#### The problem
A stretch of the entries below is to be set down exactly, running from the line with "Volunteer (1113, 129)" through the line with "2023 RUNNERS GUIDE", both included, and no other line.

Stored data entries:

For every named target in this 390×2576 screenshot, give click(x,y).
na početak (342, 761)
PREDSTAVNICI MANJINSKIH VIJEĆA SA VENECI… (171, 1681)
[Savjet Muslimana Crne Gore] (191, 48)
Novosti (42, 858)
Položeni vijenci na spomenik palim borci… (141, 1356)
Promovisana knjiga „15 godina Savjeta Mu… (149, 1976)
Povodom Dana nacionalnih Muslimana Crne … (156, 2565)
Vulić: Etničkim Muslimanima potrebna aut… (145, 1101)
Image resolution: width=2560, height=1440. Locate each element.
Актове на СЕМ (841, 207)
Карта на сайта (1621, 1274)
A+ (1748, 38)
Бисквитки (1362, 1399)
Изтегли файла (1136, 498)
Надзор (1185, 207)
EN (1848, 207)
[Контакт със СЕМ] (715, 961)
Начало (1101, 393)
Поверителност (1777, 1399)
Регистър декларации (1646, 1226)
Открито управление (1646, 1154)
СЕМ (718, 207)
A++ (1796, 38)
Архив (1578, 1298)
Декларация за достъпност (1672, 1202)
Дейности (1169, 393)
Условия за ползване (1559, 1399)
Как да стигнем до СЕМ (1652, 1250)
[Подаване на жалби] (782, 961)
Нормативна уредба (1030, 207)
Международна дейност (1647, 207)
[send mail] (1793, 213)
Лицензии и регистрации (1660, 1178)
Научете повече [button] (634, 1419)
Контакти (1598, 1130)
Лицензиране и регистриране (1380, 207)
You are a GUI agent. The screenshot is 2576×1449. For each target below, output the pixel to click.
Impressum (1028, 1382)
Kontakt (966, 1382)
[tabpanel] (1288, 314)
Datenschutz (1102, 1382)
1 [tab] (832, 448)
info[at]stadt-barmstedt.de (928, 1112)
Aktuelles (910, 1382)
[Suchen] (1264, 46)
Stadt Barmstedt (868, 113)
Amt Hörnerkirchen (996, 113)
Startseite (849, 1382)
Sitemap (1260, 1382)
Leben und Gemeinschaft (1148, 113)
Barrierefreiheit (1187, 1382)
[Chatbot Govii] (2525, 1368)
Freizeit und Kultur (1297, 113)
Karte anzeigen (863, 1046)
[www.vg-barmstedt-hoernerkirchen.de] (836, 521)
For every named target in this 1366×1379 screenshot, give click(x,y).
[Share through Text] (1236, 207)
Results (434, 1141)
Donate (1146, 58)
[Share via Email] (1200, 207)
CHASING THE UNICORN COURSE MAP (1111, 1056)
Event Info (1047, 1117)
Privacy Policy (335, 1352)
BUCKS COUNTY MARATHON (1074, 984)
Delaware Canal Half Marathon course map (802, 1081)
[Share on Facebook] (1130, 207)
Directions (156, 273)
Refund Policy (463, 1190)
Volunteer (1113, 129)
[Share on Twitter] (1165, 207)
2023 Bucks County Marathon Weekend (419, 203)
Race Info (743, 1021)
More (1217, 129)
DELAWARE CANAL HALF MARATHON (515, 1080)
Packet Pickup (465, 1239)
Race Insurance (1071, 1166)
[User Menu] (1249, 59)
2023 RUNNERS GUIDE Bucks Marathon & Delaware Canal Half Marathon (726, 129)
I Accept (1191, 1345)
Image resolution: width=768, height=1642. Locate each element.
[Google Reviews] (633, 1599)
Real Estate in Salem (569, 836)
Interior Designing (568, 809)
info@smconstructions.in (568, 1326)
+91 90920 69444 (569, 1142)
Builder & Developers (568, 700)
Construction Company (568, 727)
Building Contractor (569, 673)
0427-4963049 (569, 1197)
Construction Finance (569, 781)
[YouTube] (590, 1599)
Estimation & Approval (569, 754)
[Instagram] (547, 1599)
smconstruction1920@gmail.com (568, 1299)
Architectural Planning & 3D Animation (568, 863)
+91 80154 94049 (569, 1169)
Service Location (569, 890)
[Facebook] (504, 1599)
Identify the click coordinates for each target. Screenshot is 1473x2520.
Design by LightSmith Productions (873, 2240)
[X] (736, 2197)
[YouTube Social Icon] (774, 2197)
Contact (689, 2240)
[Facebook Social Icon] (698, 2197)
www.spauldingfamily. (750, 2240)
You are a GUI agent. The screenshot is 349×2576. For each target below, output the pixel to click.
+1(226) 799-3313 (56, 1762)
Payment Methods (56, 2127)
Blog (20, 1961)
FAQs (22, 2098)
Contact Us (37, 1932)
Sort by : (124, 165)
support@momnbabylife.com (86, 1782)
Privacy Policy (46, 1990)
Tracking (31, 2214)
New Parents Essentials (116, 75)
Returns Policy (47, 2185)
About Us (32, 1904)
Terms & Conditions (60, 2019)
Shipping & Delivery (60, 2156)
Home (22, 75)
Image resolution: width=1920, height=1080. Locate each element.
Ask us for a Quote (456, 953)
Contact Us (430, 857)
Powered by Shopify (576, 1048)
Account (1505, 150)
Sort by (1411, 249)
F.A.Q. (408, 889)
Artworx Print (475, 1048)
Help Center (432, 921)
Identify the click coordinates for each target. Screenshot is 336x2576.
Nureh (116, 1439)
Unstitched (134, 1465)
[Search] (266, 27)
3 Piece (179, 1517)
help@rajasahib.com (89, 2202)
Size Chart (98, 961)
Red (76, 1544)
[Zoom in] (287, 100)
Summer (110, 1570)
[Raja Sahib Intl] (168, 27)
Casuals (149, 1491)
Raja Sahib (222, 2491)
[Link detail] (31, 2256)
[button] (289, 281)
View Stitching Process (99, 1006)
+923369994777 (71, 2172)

#### Solution for this exercise
Volunteer (1113, 129)
[Share on Twitter] (1165, 207)
2023 Bucks County Marathon Weekend (419, 203)
Race Info (743, 1021)
More (1217, 129)
DELAWARE CANAL HALF MARATHON (515, 1080)
Packet Pickup (465, 1239)
Race Insurance (1071, 1166)
[User Menu] (1249, 59)
2023 RUNNERS GUIDE Bucks Marathon & Delaware Canal Half Marathon (726, 129)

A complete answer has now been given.